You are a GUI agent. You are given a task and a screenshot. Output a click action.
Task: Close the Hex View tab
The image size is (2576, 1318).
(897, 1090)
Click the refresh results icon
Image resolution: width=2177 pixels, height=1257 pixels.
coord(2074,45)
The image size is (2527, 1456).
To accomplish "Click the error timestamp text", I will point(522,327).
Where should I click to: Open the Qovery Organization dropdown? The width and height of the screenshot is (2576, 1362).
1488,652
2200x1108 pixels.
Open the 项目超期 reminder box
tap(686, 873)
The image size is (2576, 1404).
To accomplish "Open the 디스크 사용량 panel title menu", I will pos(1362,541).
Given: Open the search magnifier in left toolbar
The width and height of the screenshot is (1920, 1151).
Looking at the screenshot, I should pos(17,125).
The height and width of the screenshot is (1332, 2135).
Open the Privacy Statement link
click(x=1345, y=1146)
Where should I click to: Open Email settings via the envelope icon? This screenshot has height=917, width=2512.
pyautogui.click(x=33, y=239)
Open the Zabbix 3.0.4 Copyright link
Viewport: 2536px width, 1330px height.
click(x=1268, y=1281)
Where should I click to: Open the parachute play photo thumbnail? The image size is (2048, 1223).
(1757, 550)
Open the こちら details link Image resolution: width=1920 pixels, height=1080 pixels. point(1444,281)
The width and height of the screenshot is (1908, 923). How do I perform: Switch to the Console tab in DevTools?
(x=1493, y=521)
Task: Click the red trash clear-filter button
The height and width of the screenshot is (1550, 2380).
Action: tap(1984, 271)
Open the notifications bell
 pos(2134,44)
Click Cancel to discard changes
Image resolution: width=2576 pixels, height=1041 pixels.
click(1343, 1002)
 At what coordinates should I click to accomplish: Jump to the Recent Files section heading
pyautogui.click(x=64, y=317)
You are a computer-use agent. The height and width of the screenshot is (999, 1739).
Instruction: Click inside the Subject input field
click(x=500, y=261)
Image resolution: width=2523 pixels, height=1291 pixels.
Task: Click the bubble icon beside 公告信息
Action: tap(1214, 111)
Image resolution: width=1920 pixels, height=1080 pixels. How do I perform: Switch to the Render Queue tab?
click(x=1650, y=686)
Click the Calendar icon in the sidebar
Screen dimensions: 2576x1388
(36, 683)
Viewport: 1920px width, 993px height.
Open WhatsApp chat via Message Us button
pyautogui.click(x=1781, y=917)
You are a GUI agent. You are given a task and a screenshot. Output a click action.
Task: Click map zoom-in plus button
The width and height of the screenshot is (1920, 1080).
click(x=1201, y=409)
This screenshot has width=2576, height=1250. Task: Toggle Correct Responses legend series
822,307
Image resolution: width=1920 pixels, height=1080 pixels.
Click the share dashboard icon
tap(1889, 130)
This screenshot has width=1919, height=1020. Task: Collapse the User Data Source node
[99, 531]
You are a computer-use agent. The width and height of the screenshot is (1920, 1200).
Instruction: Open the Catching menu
※
■ What you have to do
Transcribe only the lines from the beginning of the entries to the line with "Click Cancel to discard changes", inclusive, exactly as written.

■ Written solution
You are a GUI agent. You are given a task and a screenshot. Output a click action.
Task: Close the Hex View tab
The image size is (2576, 1318).
(897, 1090)
Click the refresh results icon
Image resolution: width=2177 pixels, height=1257 pixels.
coord(2074,45)
The image size is (2527, 1456).
To accomplish "Click the error timestamp text", I will point(522,327).
Where should I click to: Open the Qovery Organization dropdown? The width and height of the screenshot is (2576, 1362).
1488,652
2200x1108 pixels.
Open the 项目超期 reminder box
tap(686, 873)
The image size is (2576, 1404).
To accomplish "Open the 디스크 사용량 panel title menu", I will pos(1362,541).
Given: Open the search magnifier in left toolbar
The width and height of the screenshot is (1920, 1151).
Looking at the screenshot, I should pos(17,125).
The height and width of the screenshot is (1332, 2135).
Open the Privacy Statement link
click(x=1345, y=1146)
Where should I click to: Open Email settings via the envelope icon? This screenshot has height=917, width=2512.
pyautogui.click(x=33, y=239)
Open the Zabbix 3.0.4 Copyright link
Viewport: 2536px width, 1330px height.
click(x=1268, y=1281)
Where should I click to: Open the parachute play photo thumbnail? The image size is (2048, 1223).
(1757, 550)
Open the こちら details link Image resolution: width=1920 pixels, height=1080 pixels. point(1444,281)
The width and height of the screenshot is (1908, 923). How do I perform: Switch to the Console tab in DevTools?
(x=1493, y=521)
Task: Click the red trash clear-filter button
The height and width of the screenshot is (1550, 2380).
Action: tap(1984, 271)
Open the notifications bell
 pos(2134,44)
Click Cancel to discard changes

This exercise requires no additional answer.